Arias then sued his employer in 2006 for failure to provide overtime pay and meal breaks.
Ten weeks before the start of the trial, his employer’s Fresno-based lawyer, Anthony Raimondo, e-mailed Immigration and Customs Enforcement (ICE), inquiring about Arias’ immigration status and offering full cooperation if the agency wanted to apprehend him at an upcoming appointment related to the lawsuit.
Subsequent court records show Raimondo e-mailed an ICE official what he believed to be Arias’ driver’s license number.
“I hope this helps," Raimondo wrote in the email. "He will be attending a deposition next week. If there is an interest in apprehending him, please let me know so that we can make the necessary arrangements.”
Raimondo told KQED his intention was not to report Arias to ICE, but rather to find out his immigration status, and if he was undocumented, to then file a complaint with the Legal Services Corporation, a publicly funded group that provides funding to CRLA — the group representing him.
"I would like to prevent these attorneys from providing any further services at the taxpayers’ expense,” Raimondo wrote in the email to the ICE official.
“I’m the only person in this case who didn’t break the law,” Raimondo recently told KQED.
After learning of Raimondo's contact with ICE, Arias’ attorneys sued Raimondo individually for unlawful retaliation under federal labor law.
In its opinion, the appeals court wrote that Raimondo had a "pattern and practice" of contacting ICE about workers who asserted their rights against employers.
In 2013, Raimondo wrote an email to LSC's Office of Inspector General, in which he stated, "The times when I have had litigants deported, I have always simply taken action rather than make any threats. The attorneys find out when their clients are already gone."
In response, Raimondo told KQED: "All I ever did was tell the truth to law enforcement. Is that illegal?"
The California Legislature also approved SB 666 in 2013, which made attorneys in the state subject to suspension, disbarment or other discipline if they reported the immigration status of a witness, a party to a civil action, or his or her family members because the witness or party exercised a right related to employment.
"What I did was 100 percent legal at the time that I did it,” Raimondo said. “If the law changes later, how does that impact what I did?"
The Fair Labor Standards Act (FLSA) prohibits employers from retaliating against workers for making minimum wage or overtime claims.

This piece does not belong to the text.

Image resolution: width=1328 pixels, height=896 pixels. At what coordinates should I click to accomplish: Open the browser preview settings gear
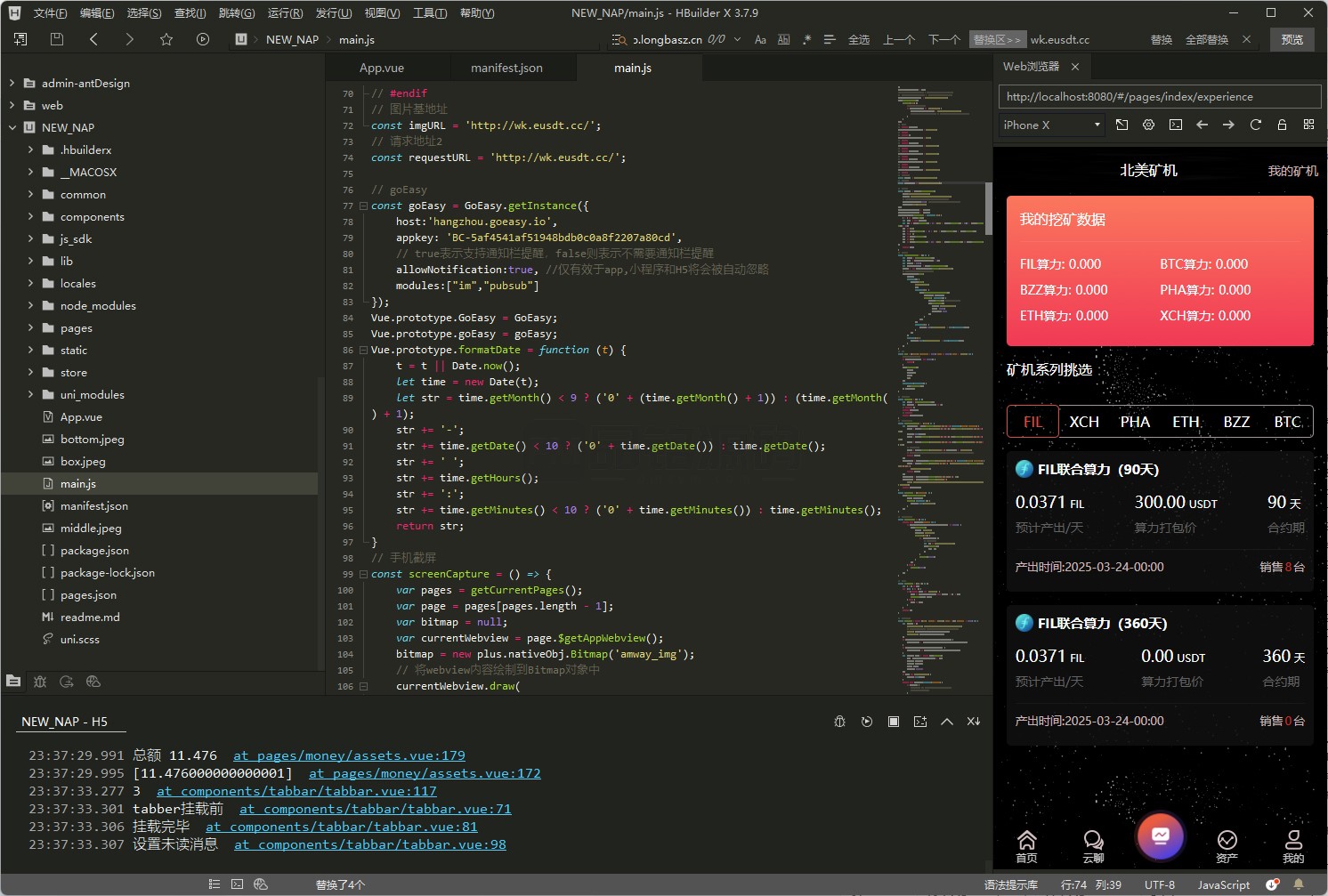1148,125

But Raimondo's lawyer argued in federal district court that his client could not be held liable because he was not actually Arias' employer, a position the court supported.
Arias' lawyers appealed the decision, and the 9th Circuit reversed the lower court's decision, ruling that third parties acting on behalf of employers can still be liable for unlawful labor retaliation.
In the case, 9th Circuit Judge Stephen Trott challenged Raimondo's defense: “That’s expanding the definition of employer to make sure that there’s no loophole here, and you can’t just go get the mafia to threaten people.”
Christopher Ho, an attorney at Legal Aid at Work, said the decision marks the first time an appeals court has ever ruled that an employer's attorney can be held personally liable for retaliation against workers.
“It makes it not possible for an employer to get around the law [by] just having somebody he or she knows do that dirty work for them,” he said.